Data items:
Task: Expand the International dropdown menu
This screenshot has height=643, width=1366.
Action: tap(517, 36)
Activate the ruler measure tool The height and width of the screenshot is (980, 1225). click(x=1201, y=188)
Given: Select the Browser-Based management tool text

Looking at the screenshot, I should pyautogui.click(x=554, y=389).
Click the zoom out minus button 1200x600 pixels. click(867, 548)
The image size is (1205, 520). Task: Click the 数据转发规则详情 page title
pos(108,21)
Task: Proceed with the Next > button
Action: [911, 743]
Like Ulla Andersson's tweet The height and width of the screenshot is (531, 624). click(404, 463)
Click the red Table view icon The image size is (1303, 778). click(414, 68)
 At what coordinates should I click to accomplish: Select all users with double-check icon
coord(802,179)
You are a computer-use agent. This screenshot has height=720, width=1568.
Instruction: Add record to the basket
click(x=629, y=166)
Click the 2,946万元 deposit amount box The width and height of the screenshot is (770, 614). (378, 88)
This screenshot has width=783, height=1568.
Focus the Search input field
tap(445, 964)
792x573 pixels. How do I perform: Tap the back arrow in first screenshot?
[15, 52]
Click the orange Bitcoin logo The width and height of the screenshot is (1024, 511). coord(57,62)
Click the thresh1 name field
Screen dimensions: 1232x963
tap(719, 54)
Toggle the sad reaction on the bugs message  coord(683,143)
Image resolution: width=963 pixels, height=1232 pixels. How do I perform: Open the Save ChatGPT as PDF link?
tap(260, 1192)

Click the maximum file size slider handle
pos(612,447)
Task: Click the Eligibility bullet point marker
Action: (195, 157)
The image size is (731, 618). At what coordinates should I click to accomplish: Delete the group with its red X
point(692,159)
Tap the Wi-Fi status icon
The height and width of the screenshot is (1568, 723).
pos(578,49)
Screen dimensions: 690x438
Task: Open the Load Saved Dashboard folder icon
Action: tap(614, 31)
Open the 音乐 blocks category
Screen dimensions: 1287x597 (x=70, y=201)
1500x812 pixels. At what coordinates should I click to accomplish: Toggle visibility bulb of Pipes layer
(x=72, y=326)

• **Aim of the task**:
Only the lines above, from the first through the one holding "Tap the Wi-Fi status icon", are to be output, and they must be copied exactly.

• **Response to this task**:
Task: Expand the International dropdown menu
This screenshot has height=643, width=1366.
Action: tap(517, 36)
Activate the ruler measure tool The height and width of the screenshot is (980, 1225). click(x=1201, y=188)
Given: Select the Browser-Based management tool text

Looking at the screenshot, I should pyautogui.click(x=554, y=389).
Click the zoom out minus button 1200x600 pixels. click(867, 548)
The image size is (1205, 520). Task: Click the 数据转发规则详情 page title
pos(108,21)
Task: Proceed with the Next > button
Action: [911, 743]
Like Ulla Andersson's tweet The height and width of the screenshot is (531, 624). click(404, 463)
Click the red Table view icon The image size is (1303, 778). click(414, 68)
 At what coordinates should I click to accomplish: Select all users with double-check icon
coord(802,179)
You are a computer-use agent. This screenshot has height=720, width=1568.
Instruction: Add record to the basket
click(x=629, y=166)
Click the 2,946万元 deposit amount box The width and height of the screenshot is (770, 614). (378, 88)
This screenshot has width=783, height=1568.
Focus the Search input field
tap(445, 964)
792x573 pixels. How do I perform: Tap the back arrow in first screenshot?
[15, 52]
Click the orange Bitcoin logo The width and height of the screenshot is (1024, 511). coord(57,62)
Click the thresh1 name field
Screen dimensions: 1232x963
tap(719, 54)
Toggle the sad reaction on the bugs message  coord(683,143)
Image resolution: width=963 pixels, height=1232 pixels. How do I perform: Open the Save ChatGPT as PDF link?
tap(260, 1192)

Click the maximum file size slider handle
pos(612,447)
Task: Click the Eligibility bullet point marker
Action: (195, 157)
The image size is (731, 618). At what coordinates should I click to accomplish: Delete the group with its red X
point(692,159)
Tap the Wi-Fi status icon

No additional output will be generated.